Mercados digitais não funcionam
exatamente como os mercados convencionais, nos quais as trocas se dão de forma
direta entre compradores e vendedores, ou mediadas por relações nas quais as
interações físicas desempenham um papel importante. Para usar um jargão da
sociologia econômica, sabemos que mercados são “construções sociais”. Mas essa
construção guarda peculiaridades quando envolve as interações remotas nos
aspectos comercial, financeiro e logístico. Por certo, ainda aí aspectos como
reputação e laços de confiança pesam, para além dos aspectos tradicionalmente enfatizados
nas abordagens mais tradicionais do tema como preços, regularidade e qualidade.
Como tudo isso se organiza em ambientes virtuais e mediante uso de ferramentas
digitais é, no entanto, algo ainda pouco compreendido.
As respostas à pergunta que perpassa
todo o livro não são, portanto, simples ou unívocas. E um primeiro mérito deste
livro é justamente mostrar que por detrás da denominação geral “plataformas
digitais” ou “mercados digitais” há uma heterogeneidade de situações.

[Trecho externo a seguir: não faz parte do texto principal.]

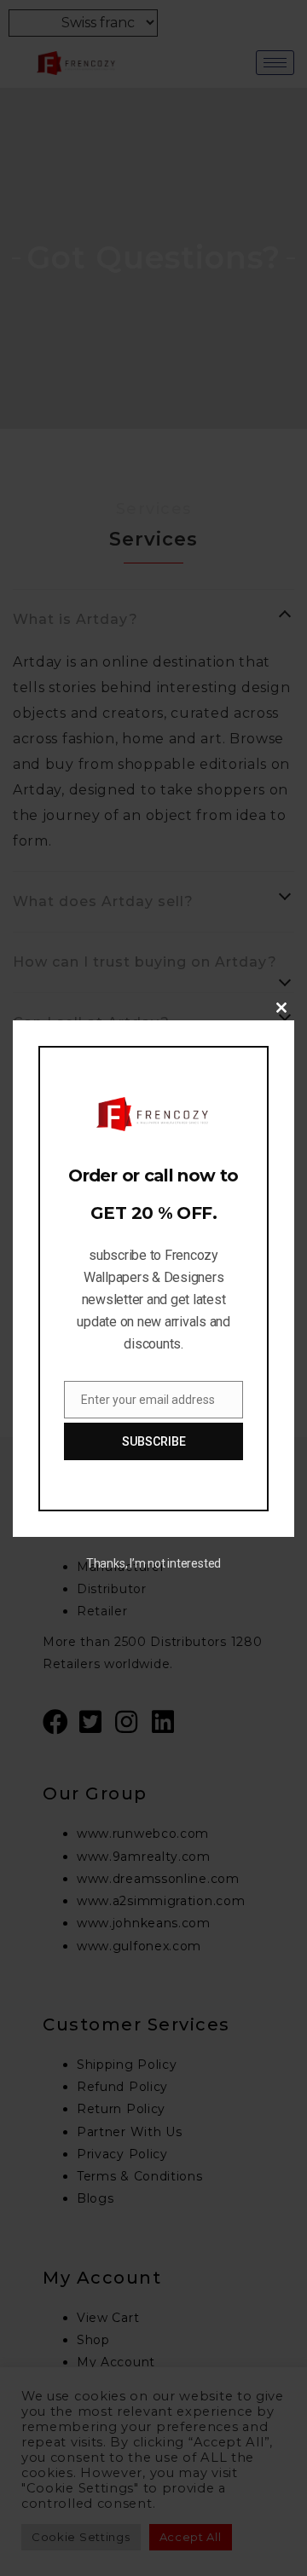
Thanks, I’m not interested (153, 1563)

Há
plataformas de marketplace operadas por grandes empresas e que ofertam produtos
agroalimentares. Há aplicativos de e-commerce utilizados por produtores e
empresas. Há sites de divulgação e venda de produtos criados e administrados
pelos próprios produtores individualmente ou de forma associada. Há plataformas
institucionais que funcionam como espaço de intermediação de contatos para
compra e venda ou de simples exposição de produtos. Há o uso de redes sociais.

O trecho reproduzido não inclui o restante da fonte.